I thought this was a basic "Mixture Problem"
. . but there was more to it.


Mr. Whipple wants to blend two teas, regular and all-spice,
whose wholesale cost is $0.90/lb and $1.20/lb respectively.
He wil sell the mixture at $1.65/lb and wishes to make a 50% profit over wholesale cost.
What should the ratio of regular to all-spice be to accomplish this?

To make a 50% profit when selling at $1.65/lb, the cost must have been $1.10/lb.
Now we are back to a basic Mixture Problem.

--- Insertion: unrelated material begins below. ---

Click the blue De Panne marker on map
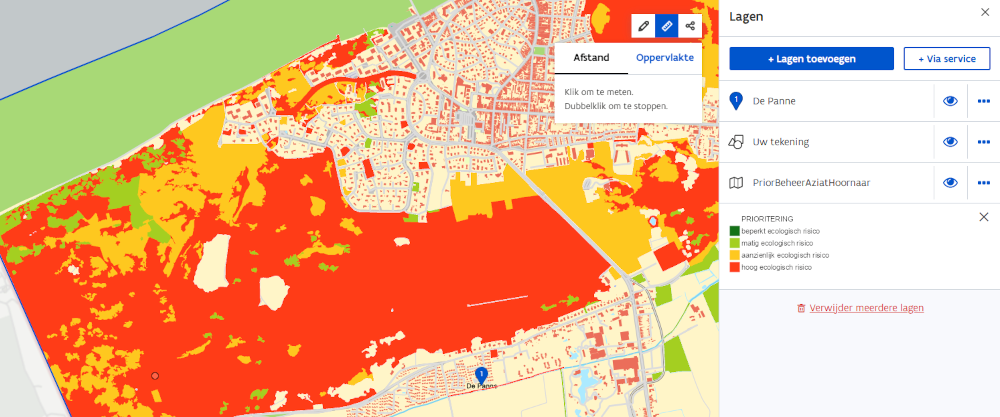The image size is (1000, 417). [481, 375]
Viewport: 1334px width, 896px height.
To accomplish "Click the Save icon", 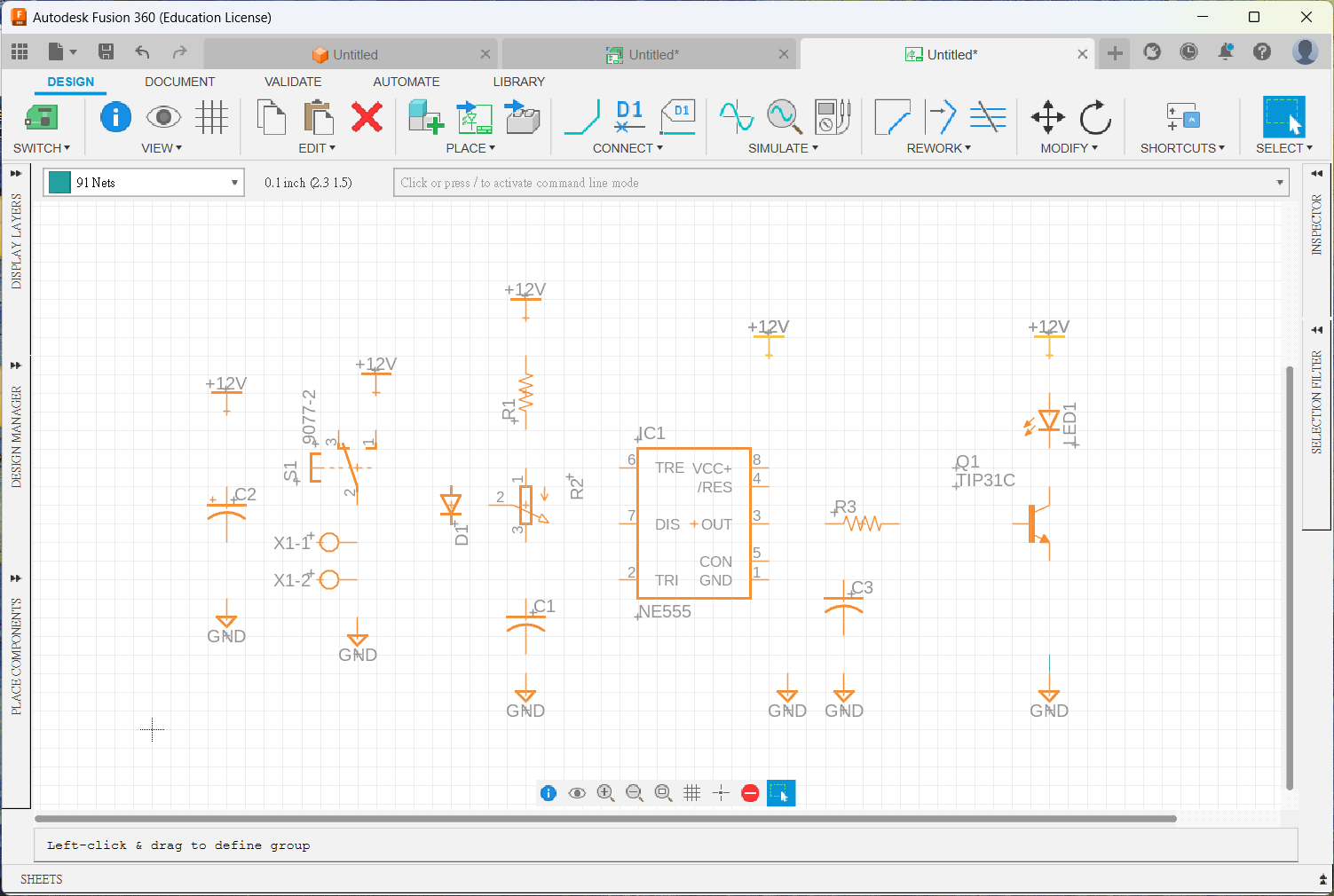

He will use \(\displaystyle R\) pounds of regular tea and \(\displaystyle S\) pounds of spiced tea.

The \(\displaystyle R\) pounds of regular tea costs $0.90/lb: the value is \(\displaystyle \L0.90R\) dollars.

The \(\displaystyle S\) pounds of spiced tea costs $1.20/lb; the value is \(\displaystyle \L1.20S\) dollars.

The total of \(\displaystyle R+S\) pounds of tea cost $1.10/lb; the value is \(\displaystyle \L1.10(R+S)\) dollars.

And there is our equation: \(\displaystyle \L\,0.90R\,+\,1.20S\:=\:1.10(R\,+\,S)\)


Multiply by 10: \(\displaystyle \L\:9R\,+\,12S\:=\:11(R\,+\,S)\;\;\Rightarrow\;\;9R\,+\,12S\:=\:11R\,+\,11S\)

\(\displaystyle \;\;\)and we have: \(\displaystyle \L\:2R\:=\:S\;\;\Rightarrow\;\;\frac{R}{S}\:=\:\frac{1}{2}\)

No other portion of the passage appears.